Red Chamber entered into a confidentiality agreement with Gloucester, Massachusetts-based NFS in October 2017 “in relation to Red Chamber’s interest in evaluating NFS’ business," according to documents filed in the ongoing litigation between NFS and Red Chamber subsidiary Tampa Bay Fisheries. That litigation stems from allegations that former NFS employee Kathleen Scanlon attempted to steal trade secrets after she was hired by the latter company.
According to the recent filing, Tampa Bay’s recruitment of Scanlon represented a breach of the non-disclosure agreement signed between Red Chamber and NFS.
In its new opposition to NFS’s amended complaint – which names Red Chamber as a defendant in addition to Tampa Bay, Scanlon, Tampa Bay CEO Robert Paterson, Tampa Bay executive Mike Marsh, and others – Tampa Bay said that the judge should deny NFS’s request.
“National Fish seeks to amend its complaint yet again, to add a party six weeks before trial, citing a contract it has held since 2017. The relevant conduct, too, has long been known to NFS,” Adam Gershenson, an attorney for Tampa Bay stated in the court document.
NFS alleges that it needed notice before Tampa Bay hired Scanlon, “even though Ms. Scanlon herself notified NFS prior to her departure,” Gershenson said. In addition, Scanlon’s hiring was not barred under the contract and “there are no plausible damages stemming from a hire that the agreement itself permits,” Gershenson wrote.
“On that flimsy basis, when the parties should be focusing the issues for trial, Plaintiff seeks to widen the scope of the dispute by dragging in Red Chamber, merely because the companies share common owners, and apparently as retribution for Red Chamber’s lawful and reasonable decision not to buy the floundering NFS,” he added.
Tampa Bay believes that NFS is attempting to bring in Red Chamber as a defendant because it is “fearful that its ‘trade secret’ claim against Tampa Bay stands unsupported [and] has sought to ensure that it inflicts pain on defendants anyway,” Gershenson wrote.
If Red Chamber is included, it would impose needless litigation costs and “reward NFS for laying in the weeds with a claim on a contract that NFS possessed before this case ever started,” Gershenson said. Tampa Bay has worked diligently to meet court-ordered deadlines “in order to clear its name in this matter and would be prejudiced by last minute claims or a new schedule,” Gershenson added.

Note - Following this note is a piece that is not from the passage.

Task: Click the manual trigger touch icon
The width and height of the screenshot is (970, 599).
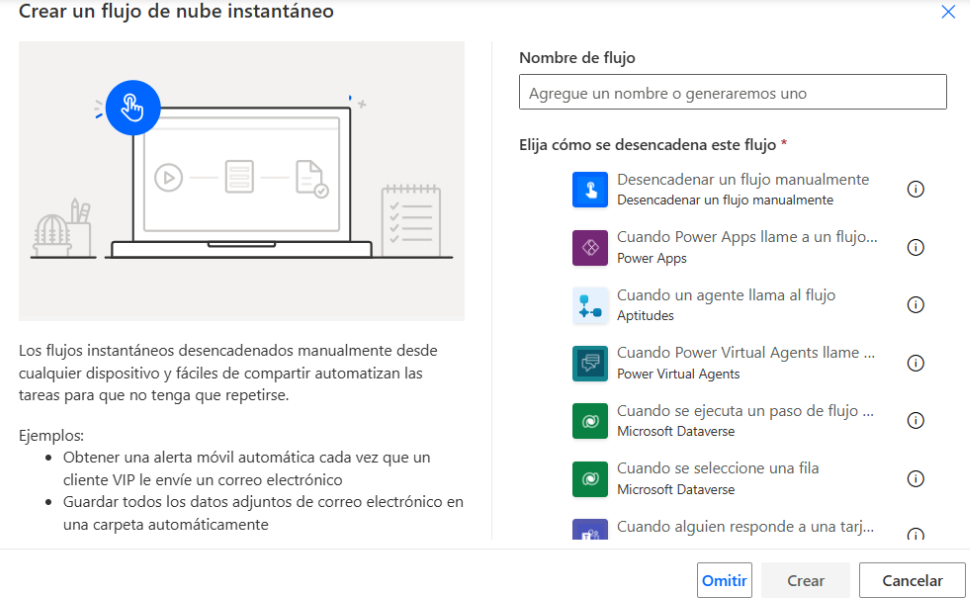Action: pyautogui.click(x=590, y=189)
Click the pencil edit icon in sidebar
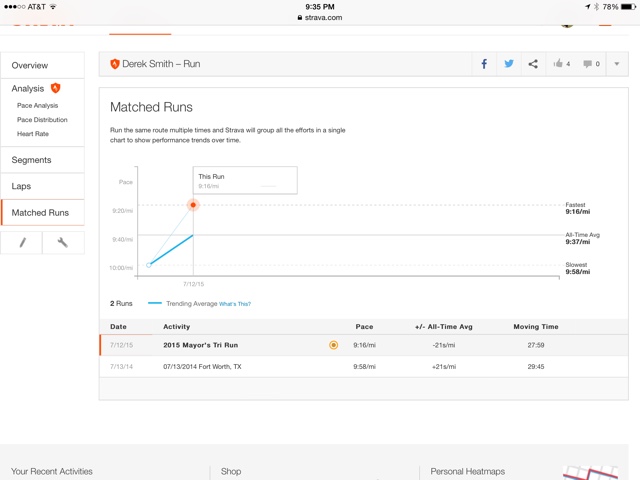The image size is (640, 480). (23, 242)
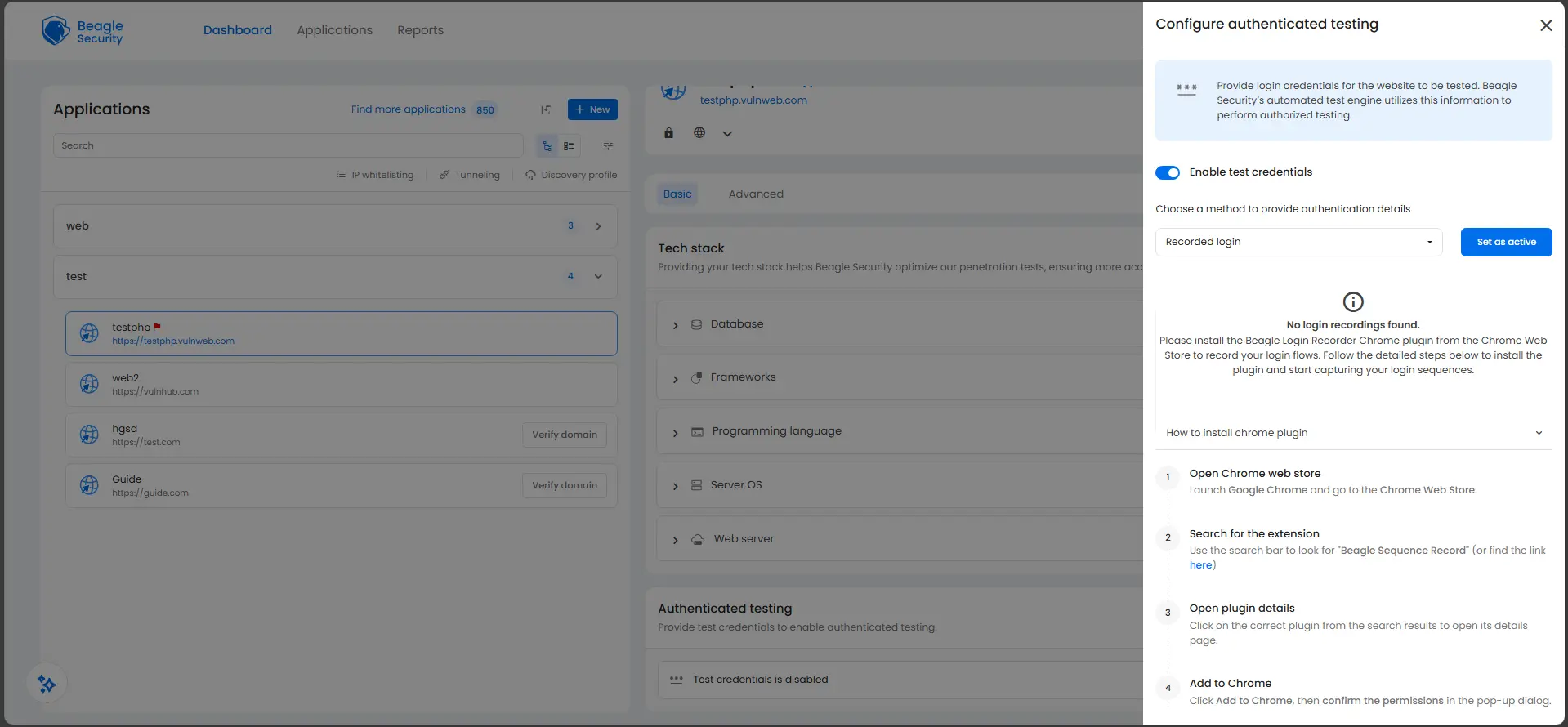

In an email to SeafoodSource, NFS President Todd Provost disputed Tampa Bay’s assertion that the lawsuit stands unsupported.
"It is undisputed that Ms. Scanlon copied a vast amount of NFS confidential business information, and that she did so with assistance from Tampa Bay, after accepting an offer to serve as Vice President of Tampa Bay, and prior to providing notice to NFS of her resignation," Provost said. "It seems very hard to believe that these actions were innocent and that Ms. Scanlon acted alone and without the encouragement of and assistance from the other Defendants."